Hickman sets up a real moral quandary for our heroes. These aren’t characters who are mental lightweights; they’re the heroes with the biggest brains that Marvel has to offer. The writer does a good job using these folks in such a way to let you have no doubt that if they had some other smart person on their side that they could think their way around the issue. But no, there are no others. These are the guys. And he lets you know that because it’s all the more crushing to see them fail time and time again at coming up with a viable solution. Hickman is all but stating, “One or more of these heroes is going to have to destroy a world to save theirs, and that world, more often than not, will have people on it.” And you can see the heroes slowly come to convince themselves that, while it might be a distasteful and gut-wrenching decision, they might have it in them to destroy a world to save the people they love.

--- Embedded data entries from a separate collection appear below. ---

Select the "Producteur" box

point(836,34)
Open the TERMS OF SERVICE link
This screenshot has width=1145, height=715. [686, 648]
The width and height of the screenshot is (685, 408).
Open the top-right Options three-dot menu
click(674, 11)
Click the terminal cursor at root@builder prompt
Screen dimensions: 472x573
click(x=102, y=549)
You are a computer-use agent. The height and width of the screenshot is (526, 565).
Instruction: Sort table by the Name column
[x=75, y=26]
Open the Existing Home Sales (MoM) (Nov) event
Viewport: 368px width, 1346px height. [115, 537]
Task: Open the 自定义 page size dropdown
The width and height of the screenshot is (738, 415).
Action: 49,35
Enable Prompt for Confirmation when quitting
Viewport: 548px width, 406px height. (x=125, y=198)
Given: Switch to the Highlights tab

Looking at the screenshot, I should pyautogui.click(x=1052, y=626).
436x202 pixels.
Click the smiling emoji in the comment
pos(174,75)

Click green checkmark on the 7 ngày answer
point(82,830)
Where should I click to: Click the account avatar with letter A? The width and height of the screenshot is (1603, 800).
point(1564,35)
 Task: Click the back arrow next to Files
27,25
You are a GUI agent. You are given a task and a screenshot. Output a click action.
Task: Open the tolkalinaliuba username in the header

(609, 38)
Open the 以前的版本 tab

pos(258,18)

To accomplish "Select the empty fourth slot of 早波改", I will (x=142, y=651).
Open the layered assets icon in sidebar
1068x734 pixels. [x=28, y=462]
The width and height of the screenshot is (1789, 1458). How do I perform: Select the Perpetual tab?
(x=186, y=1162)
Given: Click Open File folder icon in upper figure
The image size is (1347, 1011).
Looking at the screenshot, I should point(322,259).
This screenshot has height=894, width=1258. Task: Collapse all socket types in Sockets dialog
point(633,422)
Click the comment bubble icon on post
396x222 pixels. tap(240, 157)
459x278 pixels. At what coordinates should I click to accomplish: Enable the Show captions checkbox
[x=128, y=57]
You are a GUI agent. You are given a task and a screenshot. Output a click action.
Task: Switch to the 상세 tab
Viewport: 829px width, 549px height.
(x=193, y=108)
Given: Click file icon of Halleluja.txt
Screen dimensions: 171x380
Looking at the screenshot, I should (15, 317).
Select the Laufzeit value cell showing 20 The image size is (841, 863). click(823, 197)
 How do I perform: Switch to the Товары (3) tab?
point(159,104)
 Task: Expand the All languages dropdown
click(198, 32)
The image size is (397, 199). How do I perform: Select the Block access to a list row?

While none of us will ever be in the position to decide the fate of one world and its people against our own, Hickman is making the characters and the readers question what is “the right thing” to do. How far is too far when the chips are down and you’re the only person between your species and extinction? At one point, Captain America makes the case that what his fellow heroes are considering is a slippery slope, and he’s correct. I know I wouldn’t have it in me to destroy another world and have that kind of blood on my hands. But the story makes for great philosophical debate and makes us consider when a hero stops or starts being a hero. It’s the question of why Batman doesn’t kill, but writ large.

A side note: Another reason to pick up Hickman’s run on New Avengers, specifically this story, is because it ties into Secret Wars, the big summer event Marvel is rolling out that will involve universes from across the multiverse.